Source data
--
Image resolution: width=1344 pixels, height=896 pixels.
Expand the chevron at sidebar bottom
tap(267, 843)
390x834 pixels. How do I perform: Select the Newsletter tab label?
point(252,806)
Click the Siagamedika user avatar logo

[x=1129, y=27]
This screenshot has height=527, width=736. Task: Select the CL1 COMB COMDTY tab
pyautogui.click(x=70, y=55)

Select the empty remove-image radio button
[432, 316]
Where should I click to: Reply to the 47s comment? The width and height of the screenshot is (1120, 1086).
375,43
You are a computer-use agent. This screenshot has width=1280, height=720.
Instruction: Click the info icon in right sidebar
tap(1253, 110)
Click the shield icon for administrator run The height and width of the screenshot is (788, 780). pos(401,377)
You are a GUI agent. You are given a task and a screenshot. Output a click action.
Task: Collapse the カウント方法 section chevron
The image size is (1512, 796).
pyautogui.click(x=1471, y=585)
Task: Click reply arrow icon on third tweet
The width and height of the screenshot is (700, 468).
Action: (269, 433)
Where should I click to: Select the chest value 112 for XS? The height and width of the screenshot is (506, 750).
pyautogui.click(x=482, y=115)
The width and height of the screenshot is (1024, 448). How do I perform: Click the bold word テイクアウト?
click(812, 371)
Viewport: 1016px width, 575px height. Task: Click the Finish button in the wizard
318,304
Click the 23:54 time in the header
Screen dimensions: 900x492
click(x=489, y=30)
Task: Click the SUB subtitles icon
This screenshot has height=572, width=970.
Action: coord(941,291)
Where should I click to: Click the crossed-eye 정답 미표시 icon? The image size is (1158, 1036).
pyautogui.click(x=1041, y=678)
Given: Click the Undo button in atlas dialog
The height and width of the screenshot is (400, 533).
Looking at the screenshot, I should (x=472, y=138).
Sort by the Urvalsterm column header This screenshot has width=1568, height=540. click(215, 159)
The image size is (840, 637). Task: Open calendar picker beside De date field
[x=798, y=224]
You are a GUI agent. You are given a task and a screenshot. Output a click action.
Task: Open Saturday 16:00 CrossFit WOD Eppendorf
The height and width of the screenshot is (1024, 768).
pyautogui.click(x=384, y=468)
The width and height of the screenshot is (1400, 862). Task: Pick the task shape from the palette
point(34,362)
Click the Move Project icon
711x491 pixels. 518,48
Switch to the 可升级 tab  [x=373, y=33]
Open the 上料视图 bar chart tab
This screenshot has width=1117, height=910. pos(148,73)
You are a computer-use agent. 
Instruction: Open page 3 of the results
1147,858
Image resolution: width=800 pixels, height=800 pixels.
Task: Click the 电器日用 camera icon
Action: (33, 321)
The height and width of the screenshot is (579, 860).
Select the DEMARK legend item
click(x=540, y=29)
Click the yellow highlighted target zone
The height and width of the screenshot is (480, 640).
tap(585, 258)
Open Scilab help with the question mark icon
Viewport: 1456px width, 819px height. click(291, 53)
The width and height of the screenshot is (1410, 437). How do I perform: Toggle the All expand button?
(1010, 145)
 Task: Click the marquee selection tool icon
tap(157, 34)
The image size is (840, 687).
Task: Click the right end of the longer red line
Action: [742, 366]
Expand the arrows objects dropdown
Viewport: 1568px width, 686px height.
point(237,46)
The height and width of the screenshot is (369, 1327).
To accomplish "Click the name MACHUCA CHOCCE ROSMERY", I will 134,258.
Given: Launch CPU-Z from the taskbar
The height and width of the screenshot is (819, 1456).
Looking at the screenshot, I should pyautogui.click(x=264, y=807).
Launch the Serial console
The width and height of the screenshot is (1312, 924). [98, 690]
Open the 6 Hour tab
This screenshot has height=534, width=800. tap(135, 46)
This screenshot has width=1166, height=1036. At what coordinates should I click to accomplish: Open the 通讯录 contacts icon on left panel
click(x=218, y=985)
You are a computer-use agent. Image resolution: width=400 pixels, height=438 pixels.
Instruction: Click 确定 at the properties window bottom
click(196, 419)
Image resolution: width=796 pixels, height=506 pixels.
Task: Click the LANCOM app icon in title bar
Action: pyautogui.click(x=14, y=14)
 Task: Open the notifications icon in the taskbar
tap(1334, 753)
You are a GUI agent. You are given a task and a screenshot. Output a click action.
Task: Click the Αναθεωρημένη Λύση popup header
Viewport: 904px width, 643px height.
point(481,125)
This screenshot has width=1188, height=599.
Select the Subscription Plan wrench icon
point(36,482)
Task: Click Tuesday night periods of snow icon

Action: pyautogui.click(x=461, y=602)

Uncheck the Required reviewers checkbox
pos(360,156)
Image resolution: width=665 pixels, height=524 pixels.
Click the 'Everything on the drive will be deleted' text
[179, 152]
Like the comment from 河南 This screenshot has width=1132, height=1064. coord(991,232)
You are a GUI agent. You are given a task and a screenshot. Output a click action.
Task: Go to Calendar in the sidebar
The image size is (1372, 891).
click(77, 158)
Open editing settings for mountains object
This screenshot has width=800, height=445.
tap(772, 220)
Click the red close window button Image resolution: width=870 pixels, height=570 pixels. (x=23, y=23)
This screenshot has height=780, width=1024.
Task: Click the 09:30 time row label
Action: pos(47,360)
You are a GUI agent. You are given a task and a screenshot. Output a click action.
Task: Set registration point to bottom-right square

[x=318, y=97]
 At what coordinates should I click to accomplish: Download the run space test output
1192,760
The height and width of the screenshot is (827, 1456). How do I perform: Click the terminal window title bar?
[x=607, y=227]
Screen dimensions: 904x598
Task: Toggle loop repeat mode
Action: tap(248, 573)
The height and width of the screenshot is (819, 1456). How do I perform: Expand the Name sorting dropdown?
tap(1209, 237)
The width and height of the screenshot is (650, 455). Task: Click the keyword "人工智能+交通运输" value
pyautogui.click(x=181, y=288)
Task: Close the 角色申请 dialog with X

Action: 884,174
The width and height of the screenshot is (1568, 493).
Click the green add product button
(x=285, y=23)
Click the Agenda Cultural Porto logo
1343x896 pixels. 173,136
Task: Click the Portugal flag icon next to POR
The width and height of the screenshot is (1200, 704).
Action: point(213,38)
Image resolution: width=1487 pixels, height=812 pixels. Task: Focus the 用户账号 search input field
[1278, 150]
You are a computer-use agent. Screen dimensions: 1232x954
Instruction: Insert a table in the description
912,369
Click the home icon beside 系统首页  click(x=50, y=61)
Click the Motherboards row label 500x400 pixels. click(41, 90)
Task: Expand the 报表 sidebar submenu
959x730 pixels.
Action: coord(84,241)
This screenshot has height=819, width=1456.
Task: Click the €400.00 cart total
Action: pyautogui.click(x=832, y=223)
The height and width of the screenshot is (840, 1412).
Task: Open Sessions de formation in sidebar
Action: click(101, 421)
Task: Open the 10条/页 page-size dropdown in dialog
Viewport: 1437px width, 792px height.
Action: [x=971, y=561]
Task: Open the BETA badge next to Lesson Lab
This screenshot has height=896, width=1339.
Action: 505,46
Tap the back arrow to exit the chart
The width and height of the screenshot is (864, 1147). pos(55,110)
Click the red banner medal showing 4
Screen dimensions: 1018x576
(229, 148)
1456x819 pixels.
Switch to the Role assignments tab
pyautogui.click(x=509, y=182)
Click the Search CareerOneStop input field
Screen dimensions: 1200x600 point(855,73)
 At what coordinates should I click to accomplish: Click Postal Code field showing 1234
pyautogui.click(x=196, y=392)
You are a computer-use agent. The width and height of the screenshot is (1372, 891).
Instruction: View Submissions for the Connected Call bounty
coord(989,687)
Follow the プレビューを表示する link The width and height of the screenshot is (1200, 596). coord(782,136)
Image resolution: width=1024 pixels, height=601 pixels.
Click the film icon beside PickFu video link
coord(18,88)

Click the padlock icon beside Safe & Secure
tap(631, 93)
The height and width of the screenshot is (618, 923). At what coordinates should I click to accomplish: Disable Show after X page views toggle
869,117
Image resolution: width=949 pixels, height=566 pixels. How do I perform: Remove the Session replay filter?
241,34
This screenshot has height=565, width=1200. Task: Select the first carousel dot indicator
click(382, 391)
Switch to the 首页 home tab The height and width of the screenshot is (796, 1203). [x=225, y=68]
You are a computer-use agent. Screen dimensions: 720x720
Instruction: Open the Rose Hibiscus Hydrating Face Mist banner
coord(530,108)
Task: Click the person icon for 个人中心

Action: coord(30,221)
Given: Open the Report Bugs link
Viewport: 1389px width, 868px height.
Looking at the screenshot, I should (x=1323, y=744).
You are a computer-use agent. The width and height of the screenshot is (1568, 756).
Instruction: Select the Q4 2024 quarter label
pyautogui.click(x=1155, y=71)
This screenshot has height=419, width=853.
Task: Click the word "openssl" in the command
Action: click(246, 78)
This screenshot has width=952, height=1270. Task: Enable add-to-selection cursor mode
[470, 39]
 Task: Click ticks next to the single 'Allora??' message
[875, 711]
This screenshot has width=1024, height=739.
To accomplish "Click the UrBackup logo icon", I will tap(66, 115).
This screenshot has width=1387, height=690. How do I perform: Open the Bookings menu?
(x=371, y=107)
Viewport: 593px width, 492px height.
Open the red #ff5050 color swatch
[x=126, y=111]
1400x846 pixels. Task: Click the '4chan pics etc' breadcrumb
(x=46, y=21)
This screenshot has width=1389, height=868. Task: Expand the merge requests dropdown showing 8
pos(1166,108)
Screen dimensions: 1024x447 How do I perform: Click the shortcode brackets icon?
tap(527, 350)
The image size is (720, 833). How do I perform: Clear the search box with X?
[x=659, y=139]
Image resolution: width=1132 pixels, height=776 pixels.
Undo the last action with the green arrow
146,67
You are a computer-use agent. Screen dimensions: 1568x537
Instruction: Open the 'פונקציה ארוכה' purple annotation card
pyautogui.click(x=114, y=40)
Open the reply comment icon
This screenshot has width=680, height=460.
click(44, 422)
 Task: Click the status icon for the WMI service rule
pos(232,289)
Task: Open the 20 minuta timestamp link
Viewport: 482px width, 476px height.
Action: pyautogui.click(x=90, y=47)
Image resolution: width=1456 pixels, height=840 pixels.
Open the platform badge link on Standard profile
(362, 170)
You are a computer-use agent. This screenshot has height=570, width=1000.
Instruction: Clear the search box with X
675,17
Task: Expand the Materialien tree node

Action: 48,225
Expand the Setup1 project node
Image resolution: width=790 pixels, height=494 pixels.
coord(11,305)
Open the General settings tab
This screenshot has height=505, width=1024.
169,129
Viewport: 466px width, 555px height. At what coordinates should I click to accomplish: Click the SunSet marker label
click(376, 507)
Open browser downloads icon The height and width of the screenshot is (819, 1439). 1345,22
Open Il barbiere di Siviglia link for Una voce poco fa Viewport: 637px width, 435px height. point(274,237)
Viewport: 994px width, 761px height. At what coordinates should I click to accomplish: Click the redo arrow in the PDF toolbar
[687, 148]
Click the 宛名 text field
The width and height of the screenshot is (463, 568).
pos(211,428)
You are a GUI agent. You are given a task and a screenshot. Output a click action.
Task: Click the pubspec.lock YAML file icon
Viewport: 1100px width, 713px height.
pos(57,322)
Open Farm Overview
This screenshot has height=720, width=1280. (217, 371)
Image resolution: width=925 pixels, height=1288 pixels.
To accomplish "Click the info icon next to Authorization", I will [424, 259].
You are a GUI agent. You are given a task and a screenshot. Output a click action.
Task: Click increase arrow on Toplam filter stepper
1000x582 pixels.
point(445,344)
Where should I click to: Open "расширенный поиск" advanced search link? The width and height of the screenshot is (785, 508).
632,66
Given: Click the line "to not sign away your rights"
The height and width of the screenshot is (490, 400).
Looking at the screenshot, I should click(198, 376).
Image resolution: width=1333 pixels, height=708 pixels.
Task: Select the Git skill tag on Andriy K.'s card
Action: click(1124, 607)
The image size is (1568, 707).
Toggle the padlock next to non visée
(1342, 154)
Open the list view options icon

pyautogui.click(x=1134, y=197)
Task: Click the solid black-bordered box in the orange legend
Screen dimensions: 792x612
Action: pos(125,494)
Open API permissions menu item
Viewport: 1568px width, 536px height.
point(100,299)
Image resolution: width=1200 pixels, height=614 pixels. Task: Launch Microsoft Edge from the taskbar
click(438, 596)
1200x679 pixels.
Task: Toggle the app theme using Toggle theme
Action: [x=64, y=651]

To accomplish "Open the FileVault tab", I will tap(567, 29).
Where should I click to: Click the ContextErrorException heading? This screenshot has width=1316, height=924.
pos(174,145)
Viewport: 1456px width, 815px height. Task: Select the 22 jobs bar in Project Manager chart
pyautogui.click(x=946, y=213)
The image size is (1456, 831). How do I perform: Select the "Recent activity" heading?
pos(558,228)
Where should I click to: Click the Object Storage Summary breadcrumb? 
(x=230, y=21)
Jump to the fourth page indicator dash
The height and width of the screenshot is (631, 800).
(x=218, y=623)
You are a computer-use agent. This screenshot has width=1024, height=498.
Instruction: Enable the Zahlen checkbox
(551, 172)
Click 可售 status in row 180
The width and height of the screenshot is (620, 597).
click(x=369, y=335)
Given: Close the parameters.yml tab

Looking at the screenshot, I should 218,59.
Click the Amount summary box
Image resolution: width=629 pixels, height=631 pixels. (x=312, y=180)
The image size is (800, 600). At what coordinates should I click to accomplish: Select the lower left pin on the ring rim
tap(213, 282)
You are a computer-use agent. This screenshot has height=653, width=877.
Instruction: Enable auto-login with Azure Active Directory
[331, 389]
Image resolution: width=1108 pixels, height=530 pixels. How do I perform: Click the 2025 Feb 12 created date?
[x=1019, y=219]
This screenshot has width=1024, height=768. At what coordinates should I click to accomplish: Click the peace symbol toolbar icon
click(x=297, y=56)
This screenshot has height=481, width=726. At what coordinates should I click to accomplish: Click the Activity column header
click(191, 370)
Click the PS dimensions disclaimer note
--
__TASK OBJECTIVE__. Could you give the lines from the start of the source data up to and including the line with "Click the shield" as a Markdown table, numbering each in a Row column and placing it in a Line column, with blank lines left out?

__WORKED ANSWER__.
| Row | Line |
|---|---|
| 1 | Image resolution: width=1344 pixels, height=896 pixels. |
| 2 | Expand the chevron at sidebar bottom |
| 3 | tap(267, 843) |
| 4 | 390x834 pixels. How do I perform: Select the Newsletter tab label? |
| 5 | point(252,806) |
| 6 | Click the Siagamedika user avatar logo |
| 7 | [x=1129, y=27] |
| 8 | This screenshot has height=527, width=736. Task: Select the CL1 COMB COMDTY tab |
| 9 | pyautogui.click(x=70, y=55) |
| 10 | Select the empty remove-image radio button |
| 11 | [432, 316] |
| 12 | Where should I click to: Reply to the 47s comment? The width and height of the screenshot is (1120, 1086). |
| 13 | 375,43 |
| 14 | You are a computer-use agent. This screenshot has width=1280, height=720. |
| 15 | Instruction: Click the info icon in right sidebar |
| 16 | tap(1253, 110) |
| 17 | Click the shield icon for administrator run The height and width of the screenshot is (788, 780). pos(401,377) |